Request: Report how many lines in the material below contain the string "icon", treating case as significant. Give only the number.

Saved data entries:
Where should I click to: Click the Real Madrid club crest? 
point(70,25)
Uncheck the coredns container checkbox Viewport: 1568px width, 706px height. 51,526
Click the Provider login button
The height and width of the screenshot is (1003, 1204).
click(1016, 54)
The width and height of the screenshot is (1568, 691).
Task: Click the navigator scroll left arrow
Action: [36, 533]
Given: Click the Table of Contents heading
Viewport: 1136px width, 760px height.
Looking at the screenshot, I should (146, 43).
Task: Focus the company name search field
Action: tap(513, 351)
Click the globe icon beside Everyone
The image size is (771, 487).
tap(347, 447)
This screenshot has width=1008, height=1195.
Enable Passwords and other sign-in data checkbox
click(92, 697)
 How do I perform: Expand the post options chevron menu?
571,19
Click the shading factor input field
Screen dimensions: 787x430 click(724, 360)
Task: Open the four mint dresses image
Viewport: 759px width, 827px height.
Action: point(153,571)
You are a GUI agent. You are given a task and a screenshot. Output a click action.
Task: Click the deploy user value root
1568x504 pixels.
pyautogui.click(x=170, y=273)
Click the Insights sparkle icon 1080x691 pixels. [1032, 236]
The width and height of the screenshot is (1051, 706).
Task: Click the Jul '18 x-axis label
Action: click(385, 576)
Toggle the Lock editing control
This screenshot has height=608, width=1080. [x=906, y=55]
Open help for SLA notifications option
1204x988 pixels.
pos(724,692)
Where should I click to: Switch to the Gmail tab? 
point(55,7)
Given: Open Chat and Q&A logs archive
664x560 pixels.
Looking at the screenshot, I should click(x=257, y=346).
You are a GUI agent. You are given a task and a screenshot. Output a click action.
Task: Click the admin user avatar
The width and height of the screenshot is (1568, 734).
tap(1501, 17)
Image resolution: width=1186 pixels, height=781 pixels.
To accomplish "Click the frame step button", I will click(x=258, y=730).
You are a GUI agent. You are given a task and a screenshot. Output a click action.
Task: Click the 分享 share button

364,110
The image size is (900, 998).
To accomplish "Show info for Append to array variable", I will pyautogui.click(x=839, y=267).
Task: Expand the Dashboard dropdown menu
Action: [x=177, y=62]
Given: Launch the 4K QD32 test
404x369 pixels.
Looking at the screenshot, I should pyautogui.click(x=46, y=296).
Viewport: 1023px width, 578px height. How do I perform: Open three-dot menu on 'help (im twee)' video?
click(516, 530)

Solution for this problem: 2